Dans ce même hebdomadaire, sous la signature de B. Cros on lit :
« M. Ferhat Abbas va prochainement quitter Le Caire pour rencontrer dans un pays neutre les délégués de Messali Hadj ».
Vraies ou fausses, l’objet de cet article n’est pas d’en apprécier la valeur, ces indiscrétions calculées démontrent au moins une chose : qu’un cessez-le-feu ne pourra être réalisé sans l’accord de Messali Hadj et du MNA. Les spectaculaires voyages organisés de MM. Ferhat Abbas, Francis, Kiouane, Mecheri, et de quelques autres plus discrets (7), ne changeront rien au fait que la clé d’une solution pacifique du problème algérien se trouve à Belle-Ile. Dans la modeste villa, assiégée de CRS, occupée par Messali Hadj.
Pierre LAMBERT.
(1) Voir « LA VERITE » à partir du numéro 407. La format réduit de notre journal nous oblige à remettre au prochain numéro la suite de l’article « Qu’est-ce que le FLN ? »
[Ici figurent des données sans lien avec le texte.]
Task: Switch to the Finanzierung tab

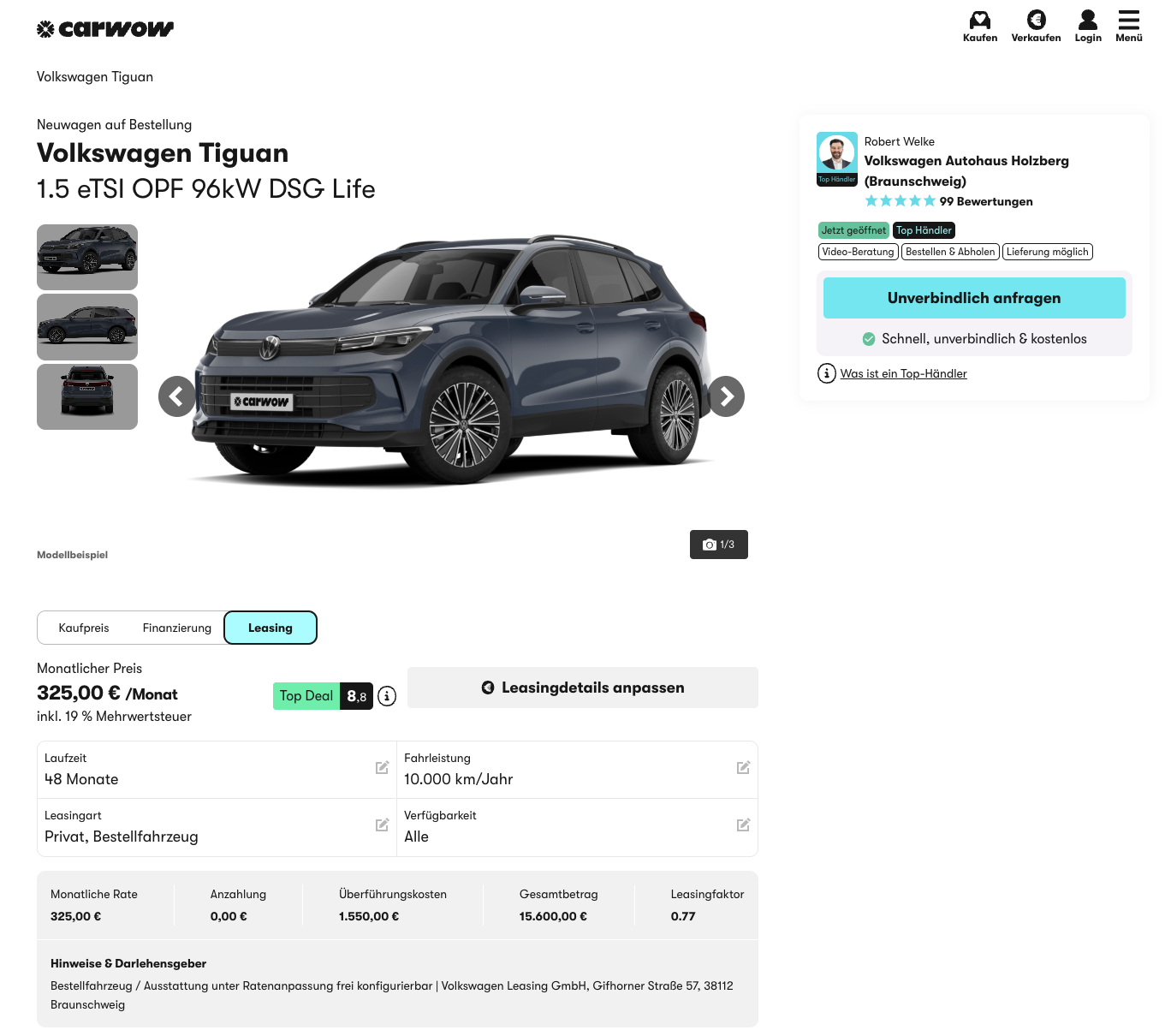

(2) Claude Bourdet, dans le dernier numéro de « France-Observateur » fait litière de ces calomnies : « Or aujourd’hui, écrit-il, une journaliste française, Claude Gérard, bien connue dans la Résistance sous le nom de « Commandante Claude », ancien chef des maquis de l’A.S. du Limousin, vient de passer plusieurs semaines dans les maquis de Kabylie. Le reportage qu’elle en rapporte, publié dans un journal du Maroc, comporte certaines affirmations qui seront peut-être discutées tant en France qu’en Algérie, car elles tendent à établir que le MNA a, en Algérie même, par rapport au FLN, une force plus grande qu’on ne le pensait … Cherchera-t-on à mettre en prison cette héroïne torturée il y a douze ans par les Allemands ? Cherchera-t-on à la punir parce qu’elle a cherché à savoir la vérité et à la dire ? »
(3) Cf. Mandouze : « Messali dépourvu de cadres ne pouvait rivaliser avec le FLN sur le plan de la lutte réelle » (« Conscience Maghrébines », réédité en mars 1956, par le FLN). Cf. également le trop célèbre couple des Jeanson dans leur livre : « Présentement l’influence messaliste sur le sol algérien n’est plus localisable qu’en certains points de l’Oranie, exception faite, peut-être, pour quelques foyers d’agitation qu’elle entretenait tout récemment encore dans Alger même (et qui se trouvaient d’ailleurs entièrement contrôlés par la police) » ( !!! ). Les points d’exclamations ne figurent pas dans le livre du couple Basile-Jeanson.
(4) Ce dernier fait a été signalé par Robert Barrat lui-même dans son article de « France-Observateur » du 15-9-55. Par ailleurs, ce fait explique certainement la vigoureuse opposition des dirigeants du FLN à la revendication lancée par le MNA : « La parole au Peuple Algérien ».
(5) Curieusement parce que ce journaliste est ou était un des plus ardents négateurs de l’influence messaliste dans les maquis.
(6) Admirez l’omission du qualificatif « forcée ». Mais oui, Monsieur J. Daniel, Messali Hadj est en résidence forcée à Belle-Ile sous le gouvernement Mollet-Mendès-France, comme il l’était à Angoulême sous le gouvernement Ed. Faure, aux Sables-d’Olonne sous le gouvernement Mendès-France, à Niort sous Laniel-Martinaud-Déplat-Brune, etc … Pourquoi voulez-vous cacher aux lecteurs de « L’Express » l’union sacrée très réelle, réalisée de Mollet-Mendès à Laniel-Martinaud-Déplat contre Messali Hadj ?
(7) Intéressant, le démenti de Guy Mollet à la dépêche américaine relatant les conversations de Gorse et de Bégarra avec des dirigeants du FLN au Caire, à la suite de la rencontre Nasser-Pineau. Ces conversations étaient connues, depuis belle lurette. L’indignation du « Figaro » ne représente qu’une pression sur le gouvernement contre le courant qui pousse à des négociations, devant l’échec de la politique de force.